(Beginning of TASK INPUTS)

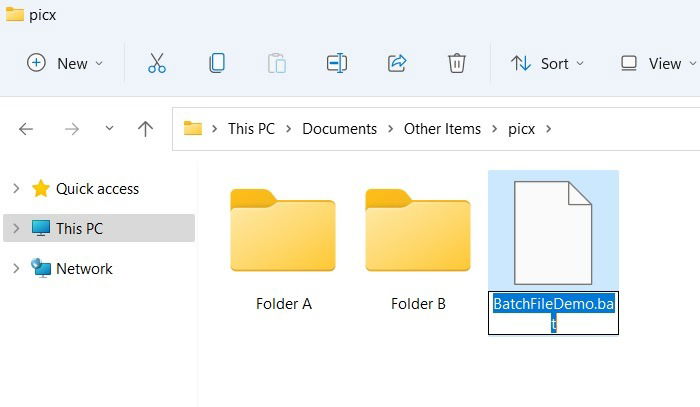Go back with the left arrow
The height and width of the screenshot is (407, 700).
pos(26,129)
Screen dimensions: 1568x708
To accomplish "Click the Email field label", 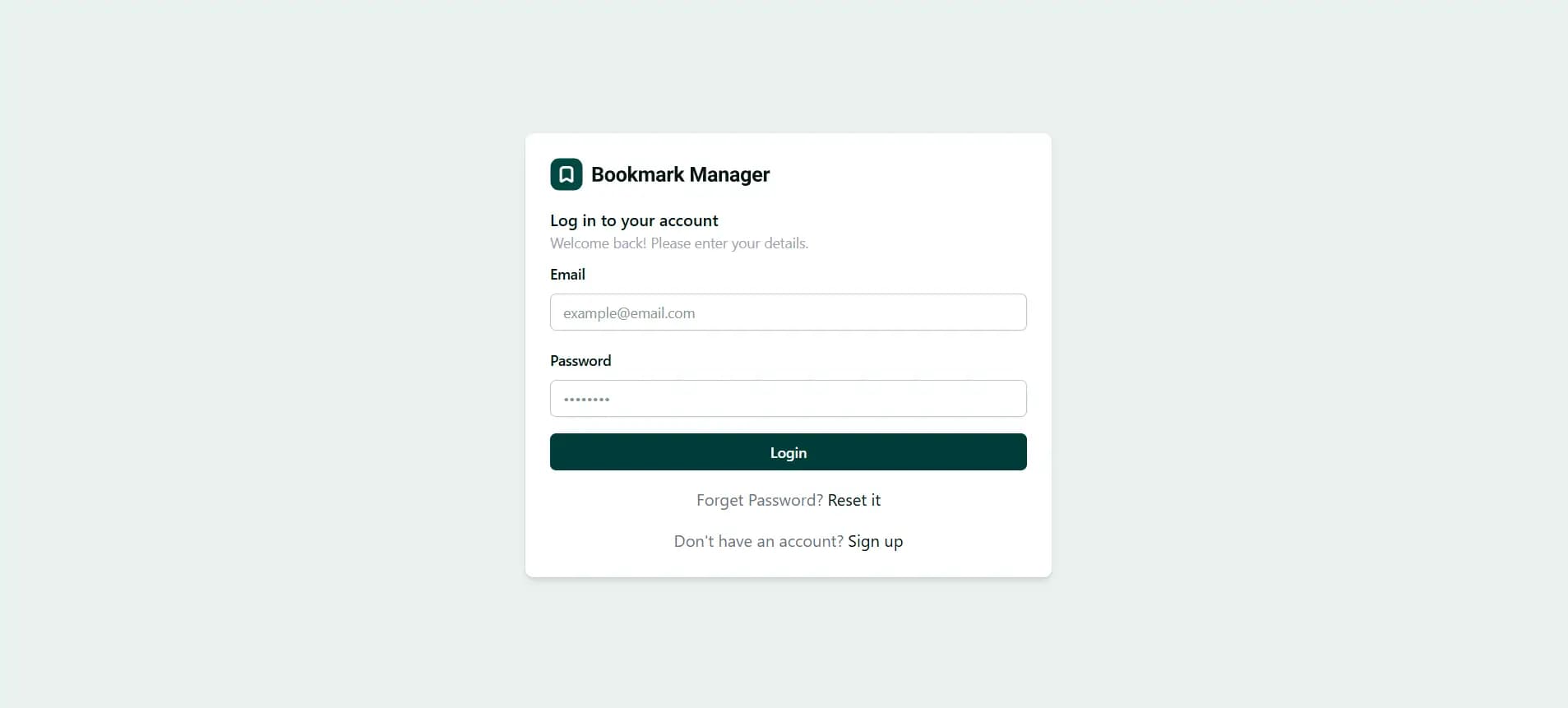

(End of TASK INPUTS)

• DIRECTIONS FOR THIS TASK:
Pictures excluded, output exactly the line that contains "Screen dimensions: 1568x708" and every line after it to the end of the data above.

• RESPONSE AREA:
Screen dimensions: 1568x708
To accomplish "Click the Email field label", 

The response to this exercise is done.